▶

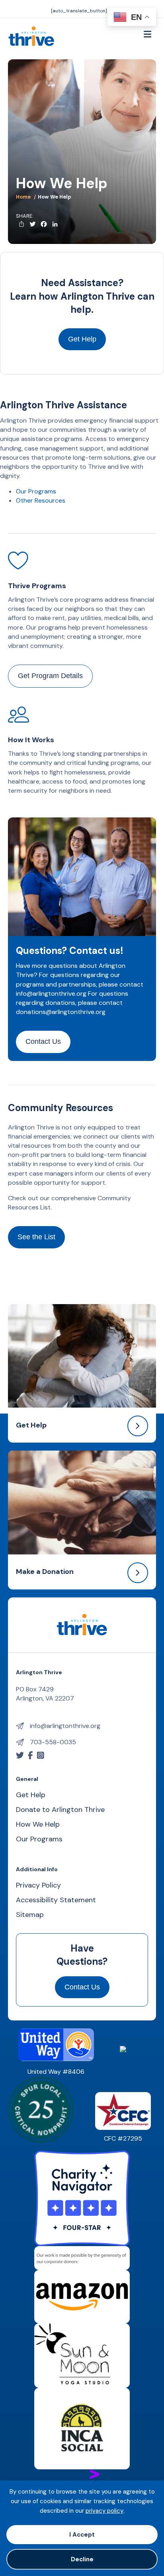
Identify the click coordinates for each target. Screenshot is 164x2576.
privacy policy (104, 2511)
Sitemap (30, 1915)
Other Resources (40, 500)
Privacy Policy (38, 1886)
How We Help (38, 1825)
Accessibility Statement (56, 1900)
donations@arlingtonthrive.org (60, 1012)
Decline (82, 2559)
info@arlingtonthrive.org (51, 993)
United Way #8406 (55, 2071)
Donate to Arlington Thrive (60, 1810)
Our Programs (36, 491)
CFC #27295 (123, 2138)
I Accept (82, 2535)
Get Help (31, 1425)
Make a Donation (45, 1571)
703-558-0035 (53, 1742)
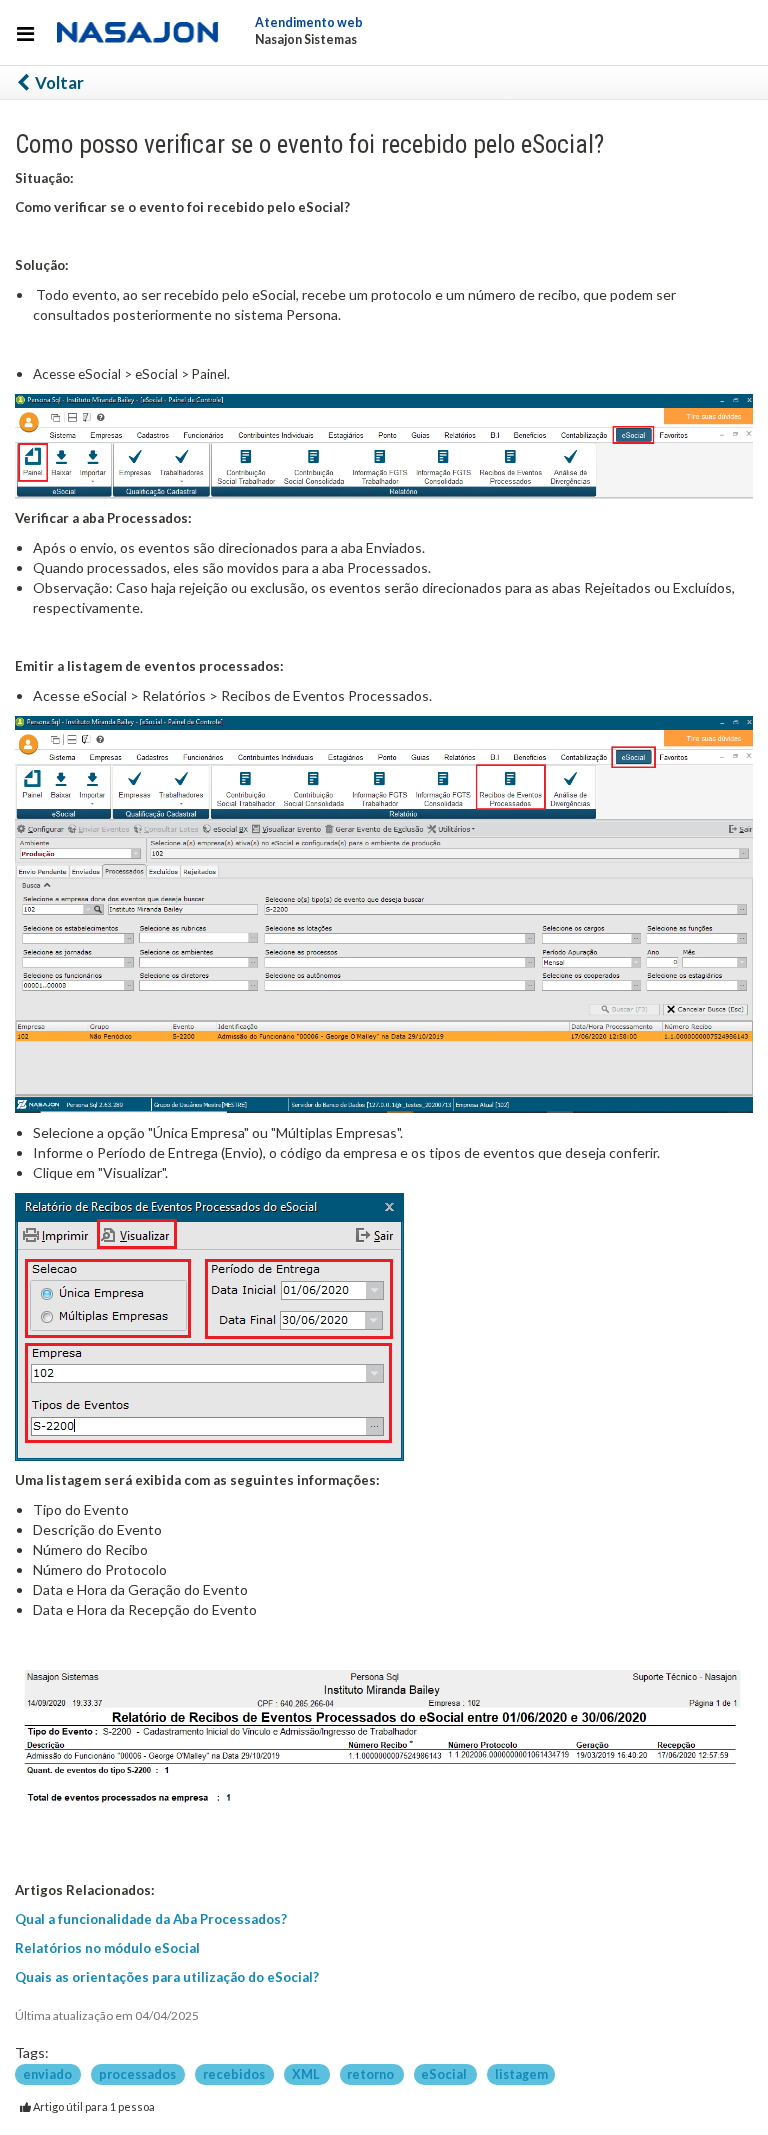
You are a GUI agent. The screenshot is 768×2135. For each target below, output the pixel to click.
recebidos (235, 2073)
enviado (48, 2073)
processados (138, 2073)
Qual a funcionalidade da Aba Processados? (151, 1919)
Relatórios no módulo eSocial (107, 1948)
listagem (521, 2073)
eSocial (445, 2073)
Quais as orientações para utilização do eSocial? (167, 1977)
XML (307, 2073)
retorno (371, 2073)
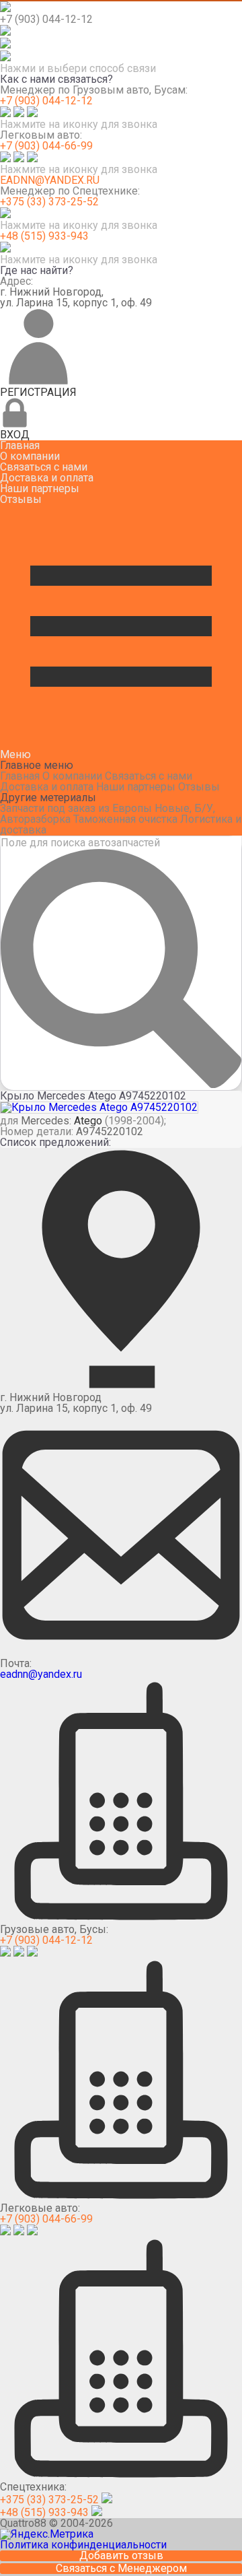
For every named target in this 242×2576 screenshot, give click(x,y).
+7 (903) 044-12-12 (46, 101)
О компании (30, 456)
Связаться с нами (43, 467)
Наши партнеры (39, 488)
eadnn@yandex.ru (49, 180)
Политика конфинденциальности (83, 2544)
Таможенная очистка (125, 819)
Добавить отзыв (121, 2555)
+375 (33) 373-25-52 (49, 202)
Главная (20, 445)
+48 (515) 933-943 (44, 236)
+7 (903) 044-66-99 (46, 146)
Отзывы (21, 499)
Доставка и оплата (46, 477)
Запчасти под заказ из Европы (76, 808)
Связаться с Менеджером (121, 2568)
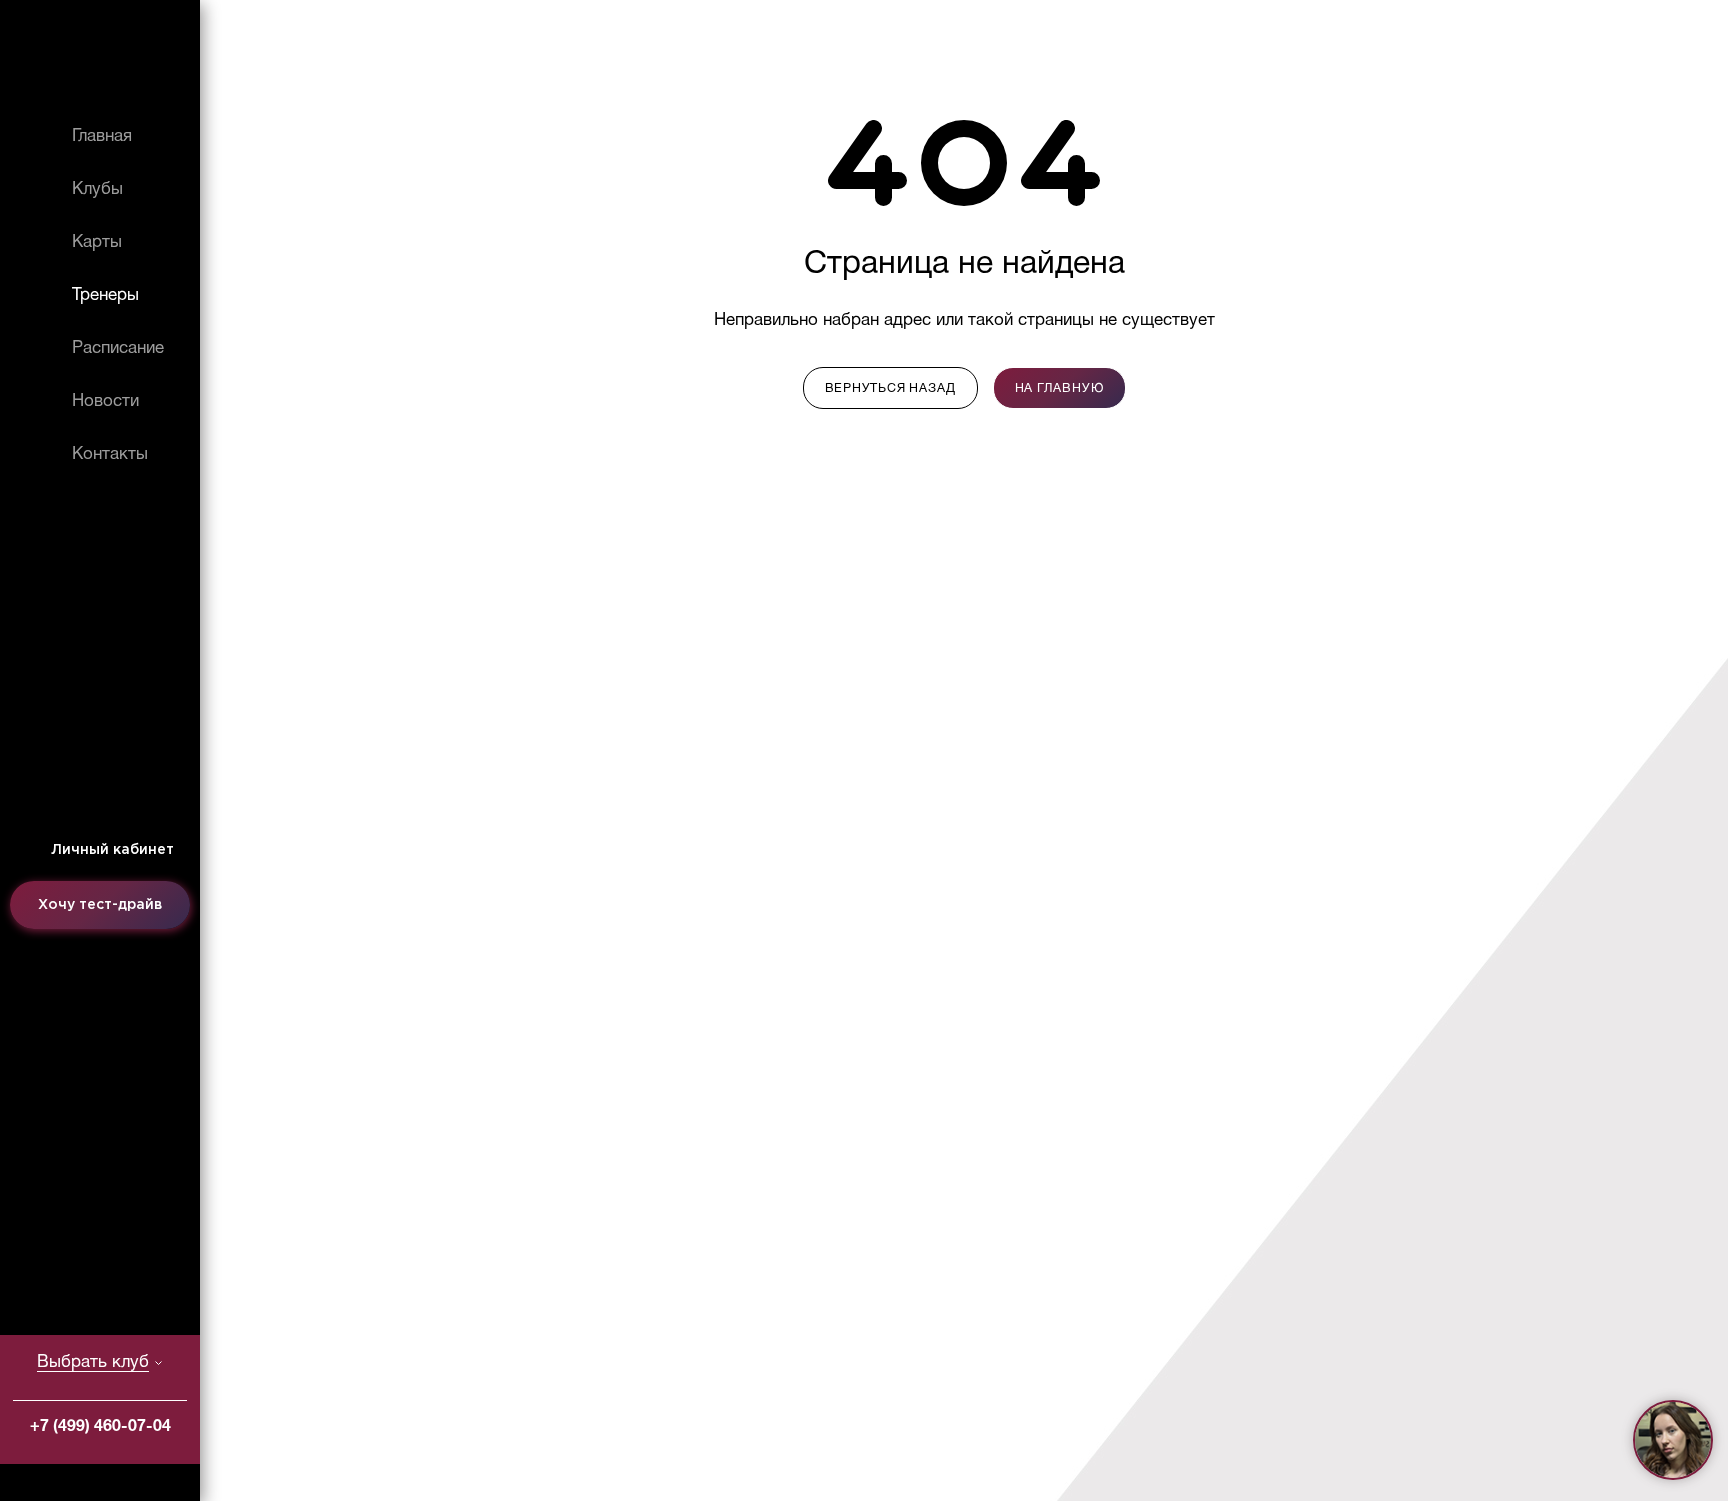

◀

• _What you have to do_: All lines from the one holding "eadnn@yandex.ru (49, 180)" to the end of the listing above need to be duplicated exactly. None of the pictures should be included.

• _Exercise answer_:
eadnn@yandex.ru (49, 180)
Политика конфинденциальности (83, 2544)
Таможенная очистка (125, 819)
Добавить отзыв (121, 2555)
+375 (33) 373-25-52 (49, 202)
Главная (20, 445)
+48 (515) 933-943 (44, 236)
+7 (903) 044-66-99 (46, 146)
Отзывы (21, 499)
Доставка и оплата (46, 477)
Запчасти под заказ из Европы (76, 808)
Связаться с Менеджером (121, 2568)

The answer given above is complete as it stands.